Bien que les ITK soient fortement liés aux protéines plasmatiques, ils ne donnent pas d’interactions significatives avec les antivitamines K - du moins au vu des travaux actuels -.
CYP3A4 : un impact important.
Les ITK sont métabolisés par le cytochrome P450 avec des conséquences cinétiques variables selon la molécule. Les inhibiteurs du CYP3A4 perturbent de façon importante la cinétique du dasatinib (lequel augmente inversement l’exposition à la simvastatine). L’exposition à l’erlotinib est réduite par les inducteurs enzymatiques (rifampicine, carbamazépine, etc.) alors qu’elle est augmentée par la ciprofloxacine (d’où nécessité d’adapter les doses d’anticancéreux si des réactions iatrogènes surviennent) ; l’erlotinib peut augmenter l’INR des patients sous AVK et l’exposition à la phénytoïne. Les inducteurs enzymatiques réduisent l’exposition à l’imatinib et la dose administrée doit parfois être augmentée de 50 % ; inversement, des réactions iatrogènes toxiques sont décrites lors de son association à un puissant inhibiteur du CYP3A4. La dose de lapatinib doit être augmentée, parfois d’un facteur 3, en cas d’association avec un inhibiteur du CYP3A4 (anticomitial notamment), au prix d’un risque hépatotoxique non négligeable. Les autres ITK ne donnent pas lieu à interactions encore bien documentées.
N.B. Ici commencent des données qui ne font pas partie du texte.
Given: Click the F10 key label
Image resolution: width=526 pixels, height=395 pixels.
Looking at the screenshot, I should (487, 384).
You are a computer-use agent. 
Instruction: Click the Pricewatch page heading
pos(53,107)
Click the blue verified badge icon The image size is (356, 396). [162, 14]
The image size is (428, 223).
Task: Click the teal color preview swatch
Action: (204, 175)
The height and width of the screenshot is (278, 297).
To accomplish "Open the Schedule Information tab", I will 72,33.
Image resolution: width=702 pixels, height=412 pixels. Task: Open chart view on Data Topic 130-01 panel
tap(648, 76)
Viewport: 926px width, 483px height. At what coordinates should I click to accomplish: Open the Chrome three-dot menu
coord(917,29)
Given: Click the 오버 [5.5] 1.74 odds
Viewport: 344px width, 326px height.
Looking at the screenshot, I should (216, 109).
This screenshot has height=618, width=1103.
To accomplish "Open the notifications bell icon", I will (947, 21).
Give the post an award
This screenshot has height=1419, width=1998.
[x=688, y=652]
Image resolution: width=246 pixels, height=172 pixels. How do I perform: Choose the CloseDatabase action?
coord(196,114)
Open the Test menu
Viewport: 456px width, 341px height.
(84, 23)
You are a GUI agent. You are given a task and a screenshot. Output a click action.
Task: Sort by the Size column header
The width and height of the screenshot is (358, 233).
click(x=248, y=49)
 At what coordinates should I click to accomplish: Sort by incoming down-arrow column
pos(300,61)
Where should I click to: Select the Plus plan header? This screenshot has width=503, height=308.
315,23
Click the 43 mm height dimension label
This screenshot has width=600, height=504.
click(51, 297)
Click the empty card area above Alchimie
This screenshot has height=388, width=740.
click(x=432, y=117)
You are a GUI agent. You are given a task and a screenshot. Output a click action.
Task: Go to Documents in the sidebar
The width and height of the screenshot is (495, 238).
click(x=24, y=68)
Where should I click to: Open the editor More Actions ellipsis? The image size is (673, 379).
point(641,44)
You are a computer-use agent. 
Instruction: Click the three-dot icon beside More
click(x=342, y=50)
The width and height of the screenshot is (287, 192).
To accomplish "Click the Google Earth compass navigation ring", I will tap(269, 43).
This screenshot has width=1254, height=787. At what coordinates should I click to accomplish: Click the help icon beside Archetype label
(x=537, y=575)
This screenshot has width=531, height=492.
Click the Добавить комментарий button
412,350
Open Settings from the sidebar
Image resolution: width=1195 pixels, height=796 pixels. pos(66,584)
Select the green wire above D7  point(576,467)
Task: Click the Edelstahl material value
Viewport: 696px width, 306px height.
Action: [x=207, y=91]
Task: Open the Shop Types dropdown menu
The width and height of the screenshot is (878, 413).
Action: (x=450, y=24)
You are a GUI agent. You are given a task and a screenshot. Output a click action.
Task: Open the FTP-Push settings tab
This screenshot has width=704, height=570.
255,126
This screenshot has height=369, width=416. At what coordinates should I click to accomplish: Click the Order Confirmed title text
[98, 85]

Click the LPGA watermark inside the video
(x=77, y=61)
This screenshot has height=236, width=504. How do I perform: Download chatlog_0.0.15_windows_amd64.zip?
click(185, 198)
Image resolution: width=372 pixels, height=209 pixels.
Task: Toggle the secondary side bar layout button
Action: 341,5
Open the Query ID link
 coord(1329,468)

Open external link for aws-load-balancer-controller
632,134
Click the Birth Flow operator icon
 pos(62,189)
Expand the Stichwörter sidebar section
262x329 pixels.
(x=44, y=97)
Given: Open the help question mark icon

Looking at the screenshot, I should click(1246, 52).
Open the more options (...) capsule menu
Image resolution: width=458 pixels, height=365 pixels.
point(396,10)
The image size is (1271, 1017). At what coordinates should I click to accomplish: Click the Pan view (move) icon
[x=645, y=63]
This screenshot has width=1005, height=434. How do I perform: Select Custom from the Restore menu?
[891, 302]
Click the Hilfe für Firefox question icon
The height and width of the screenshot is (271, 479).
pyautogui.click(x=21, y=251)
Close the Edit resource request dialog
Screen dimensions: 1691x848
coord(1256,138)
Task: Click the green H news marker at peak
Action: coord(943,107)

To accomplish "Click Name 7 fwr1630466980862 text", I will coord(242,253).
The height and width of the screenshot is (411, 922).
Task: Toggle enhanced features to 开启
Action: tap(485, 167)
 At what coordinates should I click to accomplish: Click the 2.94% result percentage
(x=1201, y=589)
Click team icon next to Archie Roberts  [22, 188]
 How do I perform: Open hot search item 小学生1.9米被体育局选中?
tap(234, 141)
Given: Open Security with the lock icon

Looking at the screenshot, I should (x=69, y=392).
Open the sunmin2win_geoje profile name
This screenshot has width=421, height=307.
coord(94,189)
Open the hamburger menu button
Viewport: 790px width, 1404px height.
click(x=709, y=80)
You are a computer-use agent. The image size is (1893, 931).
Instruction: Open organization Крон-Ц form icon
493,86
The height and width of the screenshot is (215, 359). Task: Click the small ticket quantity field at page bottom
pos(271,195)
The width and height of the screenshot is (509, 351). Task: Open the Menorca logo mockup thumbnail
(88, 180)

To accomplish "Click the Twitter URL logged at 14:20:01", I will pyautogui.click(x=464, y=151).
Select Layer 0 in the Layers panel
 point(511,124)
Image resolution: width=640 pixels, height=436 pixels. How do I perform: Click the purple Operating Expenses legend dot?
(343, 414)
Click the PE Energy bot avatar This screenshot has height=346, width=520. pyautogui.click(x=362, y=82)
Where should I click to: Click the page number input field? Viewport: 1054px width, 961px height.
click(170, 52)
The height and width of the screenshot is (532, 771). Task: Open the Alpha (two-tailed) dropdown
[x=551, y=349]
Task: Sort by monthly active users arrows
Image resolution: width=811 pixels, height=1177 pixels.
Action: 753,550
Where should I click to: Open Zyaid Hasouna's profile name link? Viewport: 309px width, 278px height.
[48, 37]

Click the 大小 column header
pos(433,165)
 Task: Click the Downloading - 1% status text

Peu d’interactions au niveau rénal.
Les ITK subissent un important métabolisme hépatique et sont éliminés dans les fèces. Peu d’interactions sont décrites au niveau rénal : on notera toutefois que l’imatinib peut perturber l’élimination du méthotrexate et que l’erlotinib peut induire l’accumulation de cisplatine néphrotoxique dans les cellules tubulaires.
Bien que moins répandues, elles méritent d’être prises en compte, ne serait-ce qu’en raison de l’indication des divers traitements et des conséquences d’une perte d’efficacité. Ainsi, l’imatinib peut augmenter la toxicité du méthotrexate (par rétention hydrique). Ce même produit peut, comme le sunitinib, avoir une action antagoniste de celle de la lévothyroxine (interaction avec les hormones thyroïdiennes au niveau hypophysaire). Plusieurs ITK (lapatinib, nilotinib, sunitinib, vandétanib) sont connus pour prolonger l’intervalle QT, probablement par action sur les canaux potassiques cardiaques : le risque de survenue de torsades de pointes n’est pas négligeable en cas d’association à d’autres médicaments prolongateurs du QT (fréquemment prescrits chez un patient atteint d’un cancer : antibiotiques, antifongiques azolés, dompéridone, etc.) ou inhibiteurs du métabolisme des ITK.
La prescription d’une thérapie ciblée par un ITK doit donc impérativement s’assortir d’un accompagnement personnalisé du patient et d’une vérification attentive de l’ordonnance.